Efforts to keep 200 General Electric manufacturing jobs from being moved to Florida have failed, according to local union leaders.
Two months ago, GE officials announced their intent to shut down the company’s electrical capacitor plant in Fort Edward, sending production and the facility’s nearly 200 jobs to Clearwater, Fla.
Scott Gates, president of Local 332 of the United Electrical, Radio & Machine Workers of America, has been in negotiations with the company ever since, proposing money-saving measures to keep the plant open. But the 60-day negotiation period ended Sunday with no agreement, he said.
“We had a solid proposal,” Gates said. “We showed them how they could save a lot of money, but they didn’t listen.”
The union proposed to keep the plant open by promising GE greater efficiency through a partnership with the state and union workers. Gates’ plan involved condensing operations into a smaller factory footprint to lower overhead costs and investing in automated machinery.
GE spokeswoman Chris Horne said the company has yet to make a final formal decision regarding the plant.
“We’re reviewing the specifics of the [union] proposal,” she said.
While Horne wouldn’t comment on the likelihood of the plant closing, an official GE statement she drafted following the end of negotiations bodes poorly for the plant.
“As it stands,” she said in the statement, “the union’s proposal falls well short of achieving the savings and efficiencies that would be generated by the proposed move to Clearwater.”

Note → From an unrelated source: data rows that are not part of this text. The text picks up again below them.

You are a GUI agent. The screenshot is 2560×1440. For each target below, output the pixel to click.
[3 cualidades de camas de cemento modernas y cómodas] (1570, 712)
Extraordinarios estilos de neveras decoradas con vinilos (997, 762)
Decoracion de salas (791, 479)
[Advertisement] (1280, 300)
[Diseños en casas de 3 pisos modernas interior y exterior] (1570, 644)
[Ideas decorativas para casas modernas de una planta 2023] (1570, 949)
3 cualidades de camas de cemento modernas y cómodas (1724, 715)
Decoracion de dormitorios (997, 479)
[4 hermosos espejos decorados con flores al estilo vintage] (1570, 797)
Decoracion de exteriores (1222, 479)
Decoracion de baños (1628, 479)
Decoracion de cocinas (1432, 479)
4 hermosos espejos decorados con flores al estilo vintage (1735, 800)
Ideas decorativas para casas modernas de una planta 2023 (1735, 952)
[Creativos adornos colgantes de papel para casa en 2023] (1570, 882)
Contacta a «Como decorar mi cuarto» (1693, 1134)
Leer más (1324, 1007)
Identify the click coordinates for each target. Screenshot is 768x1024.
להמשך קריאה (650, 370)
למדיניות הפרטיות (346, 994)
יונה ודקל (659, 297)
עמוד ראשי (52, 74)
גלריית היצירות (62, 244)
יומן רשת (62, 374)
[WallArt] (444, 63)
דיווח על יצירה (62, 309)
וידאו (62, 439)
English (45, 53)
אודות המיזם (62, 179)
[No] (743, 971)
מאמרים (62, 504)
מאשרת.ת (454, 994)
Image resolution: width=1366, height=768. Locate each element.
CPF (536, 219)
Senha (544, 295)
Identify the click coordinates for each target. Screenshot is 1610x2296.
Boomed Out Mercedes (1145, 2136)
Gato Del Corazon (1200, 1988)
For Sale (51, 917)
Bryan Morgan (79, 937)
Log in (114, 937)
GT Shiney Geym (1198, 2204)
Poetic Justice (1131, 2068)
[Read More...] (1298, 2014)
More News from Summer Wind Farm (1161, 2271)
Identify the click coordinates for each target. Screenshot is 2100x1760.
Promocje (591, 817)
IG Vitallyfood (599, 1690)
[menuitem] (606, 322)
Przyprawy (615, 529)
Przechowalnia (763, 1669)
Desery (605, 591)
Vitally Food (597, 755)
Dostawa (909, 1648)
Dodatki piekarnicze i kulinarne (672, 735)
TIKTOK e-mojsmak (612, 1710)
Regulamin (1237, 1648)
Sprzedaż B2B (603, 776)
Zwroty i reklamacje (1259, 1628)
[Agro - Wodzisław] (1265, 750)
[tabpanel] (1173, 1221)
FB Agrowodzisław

Gates said the plant will close. After 17 fruitless meetings, he said GE officials never kept an open mind.
“We had hoped they would be open to negotiating with us,” he said. “They weren’t.”
Gates said his union team wasn’t provided with enough information to draft their proposal until less than two weeks before the close of discussions. He said they were also turned down for a 30-day extension.
In the end, Gates said the union proposal fell $6 million short of keeping capacitor manufacturing from heading south.
GE has an existing facility in Clearwater, and Horne said combining operations would save the company significant money over the years. To hit that savings benchmark, Gates said the 177 workers he represents would have been required to take a huge pay cut, from an average $28 per hour to just $11.
“And this isn’t a poor company,” he said. “This is GE. It’s their unrelenting greed motivating this move.”
By contract, the plant will remain in operation through at least September 2014. After that, Gates said all 200 employees will be looking for other work.
“Fort Edward will be a ghost town,” he said, “but there is a life after GE.”